■ Text
The three story building has a width of 124 feet 11 inches and depth of 12 9 feet 11 inches. Projecting 26 feet 6 inches from the north side (rear) of the building is a wing which is 74 feet 8 inches wide. It includes the one-story unloading room and the three-story automobile entrance and stairwell to which are correspondingly attached a loading platform and an entry vestibule. The loading platform is 49 feet 2-inches long and 10 feet 6 inches wide. The entry vestibule projects 7 feet 2 inches north of the entry and is 22 feet 8 inches wide.
The second and third floors, which do not include the unloading room, have the same dimensions as the first floor. Since it projects beneath the sidewalks along the Main Avenue and Lincoln Street frontages, the basement is slightly larger in size (136 feet 5 inches wide and 151 feet 2 inches deep).
The first floor is divided into five equal bays: the centered tower which contains the entry (two double doors), and two window bays (display windows) on each side. The second and third stories consist of a single window bay in the central tower with six window bays flanking each side. The fourth and fifth floors of the tower each contain a single, centered window bay.
The three-story mass is 46 feet 6 inches from grade to the top of the parapet. The equipment room on the northwest corner (50 feet 7 inches wide and 30 feet deep along the west side and 27 feet 7 inches deep along the east side) rises 14 feet 8 inches above the parapet. Imbedded in the center of the front facade is a five-story tower, 24 feet 6 inches square and 77 feet 4 inches in height (from grade to parapet.)
The building has structural system of reinforced concrete exterior walls and interior columns. It is underlain by 940 cedar pilings driven to depths of 15 to 30 feet, then boxed in concrete to form piers which support 10-inch-thick reinforced concrete floor slabs. Footings along the exterior walls extend 12 inches to 24 inches beneath the walls. The basement walls along the Main Avenue and Lincoln Street frontages are 2 feet 2 inches thick, and the walls along the west and north sides are 1 foot 1 inch thick. Columns, centered at intervals of 25 feet, buttress the north and west walls. These columns project 4 inches from the exterior wall and are 5 feet wide. The interior sections of the columns project 12 inches and are 2 feet 6 inches wide.

■ Dataset records
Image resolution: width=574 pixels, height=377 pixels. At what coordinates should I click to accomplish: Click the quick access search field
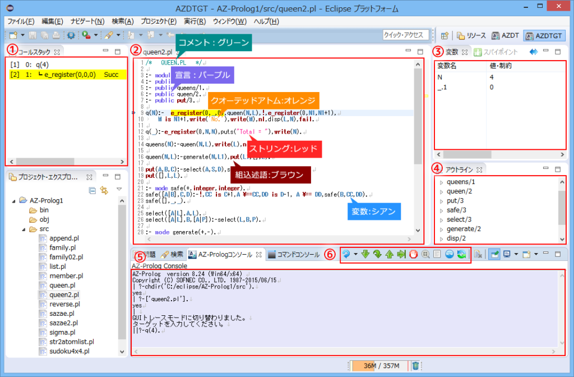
--
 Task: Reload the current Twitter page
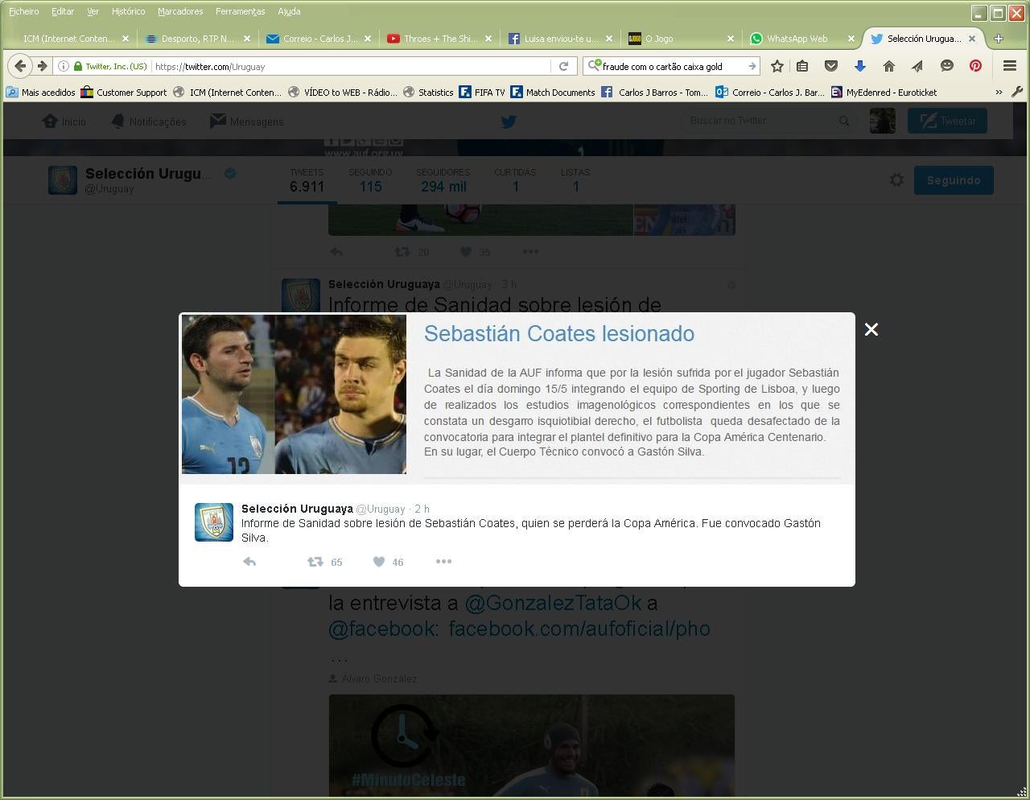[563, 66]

■ Tasks to complete
1. In the building description, rewrite the passage starting at "The first floor is" and ending at "centered window bay.", changing "display windows" to "shop windows".
2. Pick up the building description after its last sentence and continue it.

■ Set of answers
1.
The first floor is divided into five equal bays: the centered tower which contains the entry (two double doors), and two window bays (shop windows) on each side. The second and third stories consist of a single window bay in the central tower with six window bays flanking each side. The fourth and fifth floors of the tower each contain a single, centered window bay.

2.
The above-grade walls are reinforced concrete which range in thickness from 13 inches to 18 inches. The exterior of the building is clad with blonde brick (painted beige color) with pre-cast concrete Art Deco detailing on the parapet, windows and door surrounds, and other accent points. Multiple string courses enhance the parapet and consist of a cast concrete lintel course above the third floor windows, two decorative brick soldier courses (alternating recessed and projecting) and a coping course. Both the lintel and coping courses are in an intricate Art Deco pattern consisting of a series of flared diamonds. Articulated pilasters, capped in forms consisting of triangle, chevron and diamond patterns, frame the door and display window openings.
The narrow architrave above the display windows is adorned in a diamond relief pattern as are the pilasters. Pre-cast diamond-shaped panels with geometric-form relief are located on the facade between the window bays above the pilasters.
The brick field between the tops of the window bays and the second story sills is in American bond. The piers between the window bays are also in American bond. A vertically-aligned brick stretcher course (alternating projected and recessed bricks) frames the window bays.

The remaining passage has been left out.